Much is riding on Boks, 54, whom Mayor Antonio Villaraigosa this month
hired to replace the embattled but defiant Guerdon Stuckey. Stuckey
took the job just over a year ago when he was appointed by former
mayor James Hahn, and he won the support of many department employees,
especially after he was targeted with a smoke bomb and other
harassment. But he was roundly despised by vocal and behind-the-scenes
animal-welfare activists for his lack of experience in animal issues
and his failure, in the activists' view, to sufficiently reduce the
number of unadopted cats, dogs, rabbits and other animals killed in
city shelters.
...
If that is about to change, as animal advocates hope, it will be not
only because of Boks and Villaraigosa, but because of a third man who
is donating his genius and opening his rather substantial pocketbook
in an effort to make spaying, neutering, microchipping and (for dogs)
licensing practically universal in Los Angeles.
That man — spinal surgeon and billionaire inventor Gary Karlin
Michelson — said he has thought through L.A.'s animal problem and has
established a foundation that is prepared to pay to have every pet in
the city fixed and tracked. A series of serendipitous events that
began just months ago put Michelson in touch with Boks and then
Villaraigosa, helped lead to Boks' hiring here and made Michelson a
key player in the latest effort to overhaul the way the city handles
wanted and unwanted pets.
...
"I got interested in this idea of converting 'animal control' to
'animal care,'" he said.
...
In September, Stuckey's building was smoke-bombed. Credit was claimed
by the underground Animal Liberation Front, which is listed by the
Justice Department as a domestic terrorist group.
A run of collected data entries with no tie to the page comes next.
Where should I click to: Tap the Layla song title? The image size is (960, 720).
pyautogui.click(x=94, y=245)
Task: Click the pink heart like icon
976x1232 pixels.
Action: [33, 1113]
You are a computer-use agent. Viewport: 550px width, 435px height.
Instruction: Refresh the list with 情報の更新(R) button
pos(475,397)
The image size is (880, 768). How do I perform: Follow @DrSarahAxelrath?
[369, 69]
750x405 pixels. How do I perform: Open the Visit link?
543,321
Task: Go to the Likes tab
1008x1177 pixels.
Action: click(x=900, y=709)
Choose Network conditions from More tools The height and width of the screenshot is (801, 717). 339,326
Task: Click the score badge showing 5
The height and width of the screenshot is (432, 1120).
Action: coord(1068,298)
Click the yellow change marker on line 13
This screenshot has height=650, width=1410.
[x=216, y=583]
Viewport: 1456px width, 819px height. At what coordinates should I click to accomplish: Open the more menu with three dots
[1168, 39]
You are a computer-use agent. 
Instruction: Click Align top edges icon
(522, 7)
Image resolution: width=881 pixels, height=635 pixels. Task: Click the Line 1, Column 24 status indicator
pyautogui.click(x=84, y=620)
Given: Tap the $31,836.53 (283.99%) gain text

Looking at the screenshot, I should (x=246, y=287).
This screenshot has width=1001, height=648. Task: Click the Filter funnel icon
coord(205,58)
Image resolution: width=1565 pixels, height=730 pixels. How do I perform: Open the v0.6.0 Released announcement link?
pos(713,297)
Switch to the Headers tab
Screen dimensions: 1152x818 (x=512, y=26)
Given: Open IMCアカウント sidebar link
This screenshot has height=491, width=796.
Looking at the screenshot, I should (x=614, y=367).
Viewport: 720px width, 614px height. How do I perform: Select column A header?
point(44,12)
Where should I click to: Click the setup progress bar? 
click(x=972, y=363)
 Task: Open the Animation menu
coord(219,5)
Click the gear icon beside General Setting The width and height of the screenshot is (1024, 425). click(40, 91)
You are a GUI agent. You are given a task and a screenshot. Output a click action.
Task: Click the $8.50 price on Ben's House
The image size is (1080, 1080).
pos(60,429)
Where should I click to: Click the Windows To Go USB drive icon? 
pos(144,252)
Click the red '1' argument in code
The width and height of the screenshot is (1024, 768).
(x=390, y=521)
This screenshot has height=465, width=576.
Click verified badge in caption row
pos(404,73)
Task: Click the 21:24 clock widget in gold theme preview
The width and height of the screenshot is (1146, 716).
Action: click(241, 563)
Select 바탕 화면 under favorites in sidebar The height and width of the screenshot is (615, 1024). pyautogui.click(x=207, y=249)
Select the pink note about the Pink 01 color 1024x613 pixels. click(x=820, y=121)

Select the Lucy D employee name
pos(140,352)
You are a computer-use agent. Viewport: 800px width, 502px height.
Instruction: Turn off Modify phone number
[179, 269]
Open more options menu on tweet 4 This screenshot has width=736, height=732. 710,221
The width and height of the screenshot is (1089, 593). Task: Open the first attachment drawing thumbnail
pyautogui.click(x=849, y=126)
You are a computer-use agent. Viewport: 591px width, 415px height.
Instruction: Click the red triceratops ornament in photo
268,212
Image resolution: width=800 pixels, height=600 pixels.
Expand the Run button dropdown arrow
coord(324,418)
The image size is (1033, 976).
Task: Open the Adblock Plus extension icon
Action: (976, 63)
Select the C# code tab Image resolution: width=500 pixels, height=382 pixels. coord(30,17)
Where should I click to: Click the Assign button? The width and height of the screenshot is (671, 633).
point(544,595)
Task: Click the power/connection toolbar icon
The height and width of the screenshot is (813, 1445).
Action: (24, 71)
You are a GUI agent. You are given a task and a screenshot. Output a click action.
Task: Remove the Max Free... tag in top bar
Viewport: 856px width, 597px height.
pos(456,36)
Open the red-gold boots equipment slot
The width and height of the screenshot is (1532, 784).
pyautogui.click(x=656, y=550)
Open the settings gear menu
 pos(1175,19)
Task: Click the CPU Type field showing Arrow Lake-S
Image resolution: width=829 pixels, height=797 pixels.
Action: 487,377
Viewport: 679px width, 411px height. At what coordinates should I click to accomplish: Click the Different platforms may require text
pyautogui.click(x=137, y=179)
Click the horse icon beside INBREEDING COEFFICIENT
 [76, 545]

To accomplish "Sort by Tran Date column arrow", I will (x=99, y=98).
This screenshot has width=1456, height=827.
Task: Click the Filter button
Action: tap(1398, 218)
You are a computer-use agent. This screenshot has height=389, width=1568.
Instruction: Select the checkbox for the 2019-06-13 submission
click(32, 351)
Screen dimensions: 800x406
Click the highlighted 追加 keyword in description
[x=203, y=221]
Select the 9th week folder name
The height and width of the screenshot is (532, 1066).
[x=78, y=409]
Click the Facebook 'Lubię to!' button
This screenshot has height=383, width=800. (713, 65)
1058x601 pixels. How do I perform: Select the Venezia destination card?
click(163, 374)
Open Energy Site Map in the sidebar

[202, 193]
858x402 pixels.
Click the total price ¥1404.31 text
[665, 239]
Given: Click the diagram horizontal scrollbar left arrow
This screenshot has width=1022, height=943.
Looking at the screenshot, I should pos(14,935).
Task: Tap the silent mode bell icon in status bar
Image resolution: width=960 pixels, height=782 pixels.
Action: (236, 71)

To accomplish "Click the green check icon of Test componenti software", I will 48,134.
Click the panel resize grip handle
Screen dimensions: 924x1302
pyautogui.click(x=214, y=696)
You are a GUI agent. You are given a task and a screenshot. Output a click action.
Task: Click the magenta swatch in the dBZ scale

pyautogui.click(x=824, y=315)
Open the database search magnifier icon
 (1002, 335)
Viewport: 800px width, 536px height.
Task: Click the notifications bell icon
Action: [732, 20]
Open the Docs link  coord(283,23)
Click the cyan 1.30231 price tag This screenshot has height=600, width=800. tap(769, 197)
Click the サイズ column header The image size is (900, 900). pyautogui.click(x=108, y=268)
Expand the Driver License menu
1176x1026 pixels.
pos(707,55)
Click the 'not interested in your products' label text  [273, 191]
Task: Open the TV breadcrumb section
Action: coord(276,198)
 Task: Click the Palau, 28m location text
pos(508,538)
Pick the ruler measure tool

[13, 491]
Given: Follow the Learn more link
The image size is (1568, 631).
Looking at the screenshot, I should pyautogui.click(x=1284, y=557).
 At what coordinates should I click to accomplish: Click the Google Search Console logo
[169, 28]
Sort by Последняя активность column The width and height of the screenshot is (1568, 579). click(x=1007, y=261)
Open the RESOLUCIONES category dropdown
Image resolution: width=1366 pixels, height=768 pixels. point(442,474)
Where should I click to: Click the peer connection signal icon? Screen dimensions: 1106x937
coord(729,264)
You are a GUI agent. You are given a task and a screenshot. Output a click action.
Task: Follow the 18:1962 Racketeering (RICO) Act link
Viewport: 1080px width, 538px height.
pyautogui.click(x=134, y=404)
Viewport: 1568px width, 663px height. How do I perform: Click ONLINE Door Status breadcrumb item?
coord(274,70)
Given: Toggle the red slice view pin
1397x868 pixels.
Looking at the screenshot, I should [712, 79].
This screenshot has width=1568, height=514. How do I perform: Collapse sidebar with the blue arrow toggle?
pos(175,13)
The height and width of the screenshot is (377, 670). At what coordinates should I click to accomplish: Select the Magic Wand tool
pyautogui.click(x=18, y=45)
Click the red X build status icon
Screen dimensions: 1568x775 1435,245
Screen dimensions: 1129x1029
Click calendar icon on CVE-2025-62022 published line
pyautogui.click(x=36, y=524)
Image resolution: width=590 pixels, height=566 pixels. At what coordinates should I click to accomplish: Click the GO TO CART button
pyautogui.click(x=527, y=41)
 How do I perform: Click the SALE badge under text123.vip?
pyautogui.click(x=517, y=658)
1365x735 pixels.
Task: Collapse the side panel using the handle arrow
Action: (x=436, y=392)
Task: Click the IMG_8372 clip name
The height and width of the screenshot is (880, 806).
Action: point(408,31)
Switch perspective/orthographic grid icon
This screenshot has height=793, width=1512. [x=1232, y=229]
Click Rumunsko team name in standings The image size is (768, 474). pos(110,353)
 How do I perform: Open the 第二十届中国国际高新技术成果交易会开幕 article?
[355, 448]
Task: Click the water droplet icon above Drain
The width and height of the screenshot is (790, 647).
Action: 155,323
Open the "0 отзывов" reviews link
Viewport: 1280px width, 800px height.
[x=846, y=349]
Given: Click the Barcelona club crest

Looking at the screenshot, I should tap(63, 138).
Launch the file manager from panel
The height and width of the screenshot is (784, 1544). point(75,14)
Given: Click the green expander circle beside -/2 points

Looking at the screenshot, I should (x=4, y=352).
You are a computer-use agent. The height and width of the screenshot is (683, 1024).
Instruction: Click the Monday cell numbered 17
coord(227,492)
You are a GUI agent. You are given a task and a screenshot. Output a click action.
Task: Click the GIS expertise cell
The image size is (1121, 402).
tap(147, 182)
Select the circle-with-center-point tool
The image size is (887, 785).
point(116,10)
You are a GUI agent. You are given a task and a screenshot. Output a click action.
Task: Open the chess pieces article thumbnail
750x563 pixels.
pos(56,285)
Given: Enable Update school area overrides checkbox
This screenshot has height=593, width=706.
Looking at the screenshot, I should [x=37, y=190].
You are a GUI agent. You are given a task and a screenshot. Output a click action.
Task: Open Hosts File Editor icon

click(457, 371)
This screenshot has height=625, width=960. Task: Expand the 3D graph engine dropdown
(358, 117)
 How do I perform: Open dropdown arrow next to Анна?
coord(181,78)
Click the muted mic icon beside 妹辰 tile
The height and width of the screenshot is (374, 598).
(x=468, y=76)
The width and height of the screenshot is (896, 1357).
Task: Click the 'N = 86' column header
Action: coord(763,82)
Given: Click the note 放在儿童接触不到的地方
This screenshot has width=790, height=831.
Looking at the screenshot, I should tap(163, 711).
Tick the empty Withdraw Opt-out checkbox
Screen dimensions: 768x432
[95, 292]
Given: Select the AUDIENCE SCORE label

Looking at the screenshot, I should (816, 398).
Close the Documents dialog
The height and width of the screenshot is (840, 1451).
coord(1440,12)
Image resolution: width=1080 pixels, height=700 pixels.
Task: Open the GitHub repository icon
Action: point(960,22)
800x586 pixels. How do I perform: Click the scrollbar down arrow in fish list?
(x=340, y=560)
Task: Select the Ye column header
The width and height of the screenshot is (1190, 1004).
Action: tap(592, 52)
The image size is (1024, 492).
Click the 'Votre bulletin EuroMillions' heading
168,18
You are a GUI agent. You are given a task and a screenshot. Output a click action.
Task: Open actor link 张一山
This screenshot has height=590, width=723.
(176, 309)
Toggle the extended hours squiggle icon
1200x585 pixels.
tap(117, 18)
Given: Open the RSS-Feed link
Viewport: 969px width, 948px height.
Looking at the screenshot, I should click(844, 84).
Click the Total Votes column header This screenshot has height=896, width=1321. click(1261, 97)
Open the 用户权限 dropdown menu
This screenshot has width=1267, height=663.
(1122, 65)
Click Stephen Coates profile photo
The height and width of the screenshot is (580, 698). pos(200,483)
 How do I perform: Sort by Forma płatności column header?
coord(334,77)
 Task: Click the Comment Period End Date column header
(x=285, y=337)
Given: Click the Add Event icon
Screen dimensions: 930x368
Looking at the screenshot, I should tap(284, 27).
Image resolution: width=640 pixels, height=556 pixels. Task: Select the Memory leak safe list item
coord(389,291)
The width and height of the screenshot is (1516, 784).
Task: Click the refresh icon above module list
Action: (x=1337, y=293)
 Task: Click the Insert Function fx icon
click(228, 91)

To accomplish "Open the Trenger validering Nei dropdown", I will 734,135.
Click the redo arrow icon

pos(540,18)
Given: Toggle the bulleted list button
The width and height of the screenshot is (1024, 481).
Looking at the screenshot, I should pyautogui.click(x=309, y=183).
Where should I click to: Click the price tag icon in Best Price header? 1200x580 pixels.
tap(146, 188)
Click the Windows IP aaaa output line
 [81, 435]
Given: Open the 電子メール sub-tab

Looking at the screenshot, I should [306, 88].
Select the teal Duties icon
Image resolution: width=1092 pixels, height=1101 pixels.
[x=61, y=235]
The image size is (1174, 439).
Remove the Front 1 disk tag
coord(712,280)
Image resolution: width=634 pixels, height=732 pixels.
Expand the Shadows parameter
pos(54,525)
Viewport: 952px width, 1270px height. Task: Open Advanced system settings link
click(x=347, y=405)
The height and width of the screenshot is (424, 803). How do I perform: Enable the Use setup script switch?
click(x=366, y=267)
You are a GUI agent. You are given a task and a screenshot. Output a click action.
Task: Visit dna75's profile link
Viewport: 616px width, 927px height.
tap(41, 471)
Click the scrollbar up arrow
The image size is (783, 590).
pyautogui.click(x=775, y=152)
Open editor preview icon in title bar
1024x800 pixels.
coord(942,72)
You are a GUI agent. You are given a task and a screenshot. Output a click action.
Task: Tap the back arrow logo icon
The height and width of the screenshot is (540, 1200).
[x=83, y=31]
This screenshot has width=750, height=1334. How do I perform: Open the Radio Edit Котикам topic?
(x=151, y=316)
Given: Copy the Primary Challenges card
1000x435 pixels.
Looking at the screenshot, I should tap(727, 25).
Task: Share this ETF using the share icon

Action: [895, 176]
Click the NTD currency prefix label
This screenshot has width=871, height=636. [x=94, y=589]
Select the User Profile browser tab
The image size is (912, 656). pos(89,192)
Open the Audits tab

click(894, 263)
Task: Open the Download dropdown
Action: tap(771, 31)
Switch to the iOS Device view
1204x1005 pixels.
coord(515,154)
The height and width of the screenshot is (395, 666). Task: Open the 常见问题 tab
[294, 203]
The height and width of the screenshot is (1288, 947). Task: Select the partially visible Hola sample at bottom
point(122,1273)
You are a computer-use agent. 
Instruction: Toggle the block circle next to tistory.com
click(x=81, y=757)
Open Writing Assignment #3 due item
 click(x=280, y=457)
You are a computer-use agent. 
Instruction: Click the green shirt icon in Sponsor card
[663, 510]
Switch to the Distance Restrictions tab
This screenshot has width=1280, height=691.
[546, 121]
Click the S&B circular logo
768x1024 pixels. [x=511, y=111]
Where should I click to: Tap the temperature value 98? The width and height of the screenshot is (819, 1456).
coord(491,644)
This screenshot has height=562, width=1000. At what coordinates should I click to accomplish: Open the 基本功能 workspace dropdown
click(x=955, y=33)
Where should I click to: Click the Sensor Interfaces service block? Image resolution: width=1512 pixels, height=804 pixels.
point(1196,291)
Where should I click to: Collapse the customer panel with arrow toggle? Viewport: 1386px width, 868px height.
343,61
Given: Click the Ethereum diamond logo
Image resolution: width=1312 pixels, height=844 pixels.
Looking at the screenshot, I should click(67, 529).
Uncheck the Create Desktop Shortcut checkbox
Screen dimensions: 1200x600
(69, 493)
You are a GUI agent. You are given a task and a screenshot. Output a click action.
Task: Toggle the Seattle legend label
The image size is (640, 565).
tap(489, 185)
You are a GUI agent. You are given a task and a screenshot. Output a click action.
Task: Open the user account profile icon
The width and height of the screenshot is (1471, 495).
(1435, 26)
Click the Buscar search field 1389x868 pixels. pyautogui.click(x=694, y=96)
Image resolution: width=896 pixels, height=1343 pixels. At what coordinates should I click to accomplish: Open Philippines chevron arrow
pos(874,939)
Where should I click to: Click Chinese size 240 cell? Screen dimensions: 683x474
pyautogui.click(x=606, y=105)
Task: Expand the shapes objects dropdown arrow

Mid-October began a period of intense activity. Villaraigosa was in
contact with Boks and with Michelson, but further antagonized many
activists when he removed Commissioner Erika Brunson just after she
distributed a letter highly critical of department management. He was
close to removing two other popular commissioners — Debbie Knaan and
Tariq Khero, apparently to put his own stamp on the panel and not as
part of any disciplinary matter — but relented at the request of
activists who supported both members.
On October 21, the mayor met with ADL-L.A. members, including Pamelyn
Ferdin and Jerry Vlasak, and — he said later — told them he would not
act to remove Stuckey as long as illegal actions like the ALF's
smoke-bombing continued. The activists said they planned to continue
their legal protests, but they canceled a planned demonstration at the
mayor's Mount Washington home slated for the following day
(Villaraigosa was in the process of moving into the Getty House, the
official mayor's residence in Windsor Square).
...
Felice Catena, an Encino grandmother who runs an executive-search
business, showed up at the Omni protest and carried a sign. She did
not take the megaphone, as the ADL-L.A.'s Pamelyn Ferdin did, but said
she was pleased to be marching with her.
"I'm just sick of seeing animals die," Catena said. "I'll be in
solidarity with Pam, because I think she's a powerful woman."